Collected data
--

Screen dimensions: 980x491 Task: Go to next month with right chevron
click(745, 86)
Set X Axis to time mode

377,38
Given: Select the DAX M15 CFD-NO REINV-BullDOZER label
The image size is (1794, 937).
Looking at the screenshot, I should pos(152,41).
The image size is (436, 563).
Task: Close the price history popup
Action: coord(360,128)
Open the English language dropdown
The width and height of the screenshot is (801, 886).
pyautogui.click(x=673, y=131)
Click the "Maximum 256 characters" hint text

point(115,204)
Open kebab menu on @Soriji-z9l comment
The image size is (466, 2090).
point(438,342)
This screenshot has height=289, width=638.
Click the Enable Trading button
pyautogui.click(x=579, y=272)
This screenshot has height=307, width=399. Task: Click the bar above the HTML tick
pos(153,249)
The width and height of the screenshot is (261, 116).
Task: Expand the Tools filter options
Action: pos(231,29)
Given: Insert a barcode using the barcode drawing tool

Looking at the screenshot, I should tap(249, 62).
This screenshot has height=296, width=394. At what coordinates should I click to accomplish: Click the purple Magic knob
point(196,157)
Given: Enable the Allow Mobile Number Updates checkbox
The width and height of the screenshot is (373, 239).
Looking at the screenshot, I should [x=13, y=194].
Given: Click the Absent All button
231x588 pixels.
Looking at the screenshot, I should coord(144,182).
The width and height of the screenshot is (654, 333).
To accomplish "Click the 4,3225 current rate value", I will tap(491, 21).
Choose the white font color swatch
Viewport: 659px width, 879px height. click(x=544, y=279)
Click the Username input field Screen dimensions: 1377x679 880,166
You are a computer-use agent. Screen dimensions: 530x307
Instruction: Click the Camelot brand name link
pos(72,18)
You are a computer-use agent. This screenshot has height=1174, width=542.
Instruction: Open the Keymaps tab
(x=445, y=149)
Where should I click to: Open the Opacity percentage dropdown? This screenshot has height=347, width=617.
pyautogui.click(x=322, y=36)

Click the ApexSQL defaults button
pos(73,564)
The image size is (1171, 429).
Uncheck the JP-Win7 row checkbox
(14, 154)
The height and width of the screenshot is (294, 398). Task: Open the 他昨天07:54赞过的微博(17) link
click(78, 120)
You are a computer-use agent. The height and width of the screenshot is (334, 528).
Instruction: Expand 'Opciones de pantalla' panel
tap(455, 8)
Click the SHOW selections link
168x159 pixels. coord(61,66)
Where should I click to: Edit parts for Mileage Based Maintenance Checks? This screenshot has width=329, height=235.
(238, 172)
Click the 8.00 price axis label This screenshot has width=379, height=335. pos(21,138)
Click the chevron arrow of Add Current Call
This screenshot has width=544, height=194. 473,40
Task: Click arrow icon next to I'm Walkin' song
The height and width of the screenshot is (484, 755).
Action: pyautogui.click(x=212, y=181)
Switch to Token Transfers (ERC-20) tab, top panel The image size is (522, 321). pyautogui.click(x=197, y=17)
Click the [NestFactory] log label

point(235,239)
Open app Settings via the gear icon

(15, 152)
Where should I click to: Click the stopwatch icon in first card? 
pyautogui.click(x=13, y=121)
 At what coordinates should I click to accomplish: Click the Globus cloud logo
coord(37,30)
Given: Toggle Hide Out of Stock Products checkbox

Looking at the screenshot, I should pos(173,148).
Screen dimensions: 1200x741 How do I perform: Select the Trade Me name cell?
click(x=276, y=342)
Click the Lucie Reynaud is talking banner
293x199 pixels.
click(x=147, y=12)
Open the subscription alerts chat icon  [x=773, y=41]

--

• _Work to complete_
Write the records out in full, exactly as they read above.

• _Task output_
Screen dimensions: 980x491 Task: Go to next month with right chevron
click(745, 86)
Set X Axis to time mode

377,38
Given: Select the DAX M15 CFD-NO REINV-BullDOZER label
The image size is (1794, 937).
Looking at the screenshot, I should pos(152,41).
The image size is (436, 563).
Task: Close the price history popup
Action: coord(360,128)
Open the English language dropdown
The width and height of the screenshot is (801, 886).
pyautogui.click(x=673, y=131)
Click the "Maximum 256 characters" hint text

point(115,204)
Open kebab menu on @Soriji-z9l comment
The image size is (466, 2090).
point(438,342)
This screenshot has height=289, width=638.
Click the Enable Trading button
pyautogui.click(x=579, y=272)
This screenshot has height=307, width=399. Task: Click the bar above the HTML tick
pos(153,249)
The width and height of the screenshot is (261, 116).
Task: Expand the Tools filter options
Action: pos(231,29)
Given: Insert a barcode using the barcode drawing tool

Looking at the screenshot, I should tap(249, 62).
This screenshot has height=296, width=394. At what coordinates should I click to accomplish: Click the purple Magic knob
point(196,157)
Given: Enable the Allow Mobile Number Updates checkbox
The width and height of the screenshot is (373, 239).
Looking at the screenshot, I should [x=13, y=194].
Given: Click the Absent All button
231x588 pixels.
Looking at the screenshot, I should coord(144,182).
The width and height of the screenshot is (654, 333).
To accomplish "Click the 4,3225 current rate value", I will tap(491, 21).
Choose the white font color swatch
Viewport: 659px width, 879px height. click(x=544, y=279)
Click the Username input field Screen dimensions: 1377x679 880,166
You are a computer-use agent. Screen dimensions: 530x307
Instruction: Click the Camelot brand name link
pos(72,18)
You are a computer-use agent. This screenshot has height=1174, width=542.
Instruction: Open the Keymaps tab
(x=445, y=149)
Where should I click to: Open the Opacity percentage dropdown? This screenshot has height=347, width=617.
pyautogui.click(x=322, y=36)

Click the ApexSQL defaults button
pos(73,564)
The image size is (1171, 429).
Uncheck the JP-Win7 row checkbox
(14, 154)
The height and width of the screenshot is (294, 398). Task: Open the 他昨天07:54赞过的微博(17) link
click(78, 120)
You are a computer-use agent. The height and width of the screenshot is (334, 528).
Instruction: Expand 'Opciones de pantalla' panel
tap(455, 8)
Click the SHOW selections link
168x159 pixels. coord(61,66)
Where should I click to: Edit parts for Mileage Based Maintenance Checks? This screenshot has width=329, height=235.
(238, 172)
Click the 8.00 price axis label This screenshot has width=379, height=335. pos(21,138)
Click the chevron arrow of Add Current Call
This screenshot has width=544, height=194. 473,40
Task: Click arrow icon next to I'm Walkin' song
The height and width of the screenshot is (484, 755).
Action: pyautogui.click(x=212, y=181)
Switch to Token Transfers (ERC-20) tab, top panel The image size is (522, 321). pyautogui.click(x=197, y=17)
Click the [NestFactory] log label

point(235,239)
Open app Settings via the gear icon

(15, 152)
Where should I click to: Click the stopwatch icon in first card? 
pyautogui.click(x=13, y=121)
 At what coordinates should I click to accomplish: Click the Globus cloud logo
coord(37,30)
Given: Toggle Hide Out of Stock Products checkbox

Looking at the screenshot, I should pos(173,148).
Screen dimensions: 1200x741 How do I perform: Select the Trade Me name cell?
click(x=276, y=342)
Click the Lucie Reynaud is talking banner
293x199 pixels.
click(x=147, y=12)
Open the subscription alerts chat icon  [x=773, y=41]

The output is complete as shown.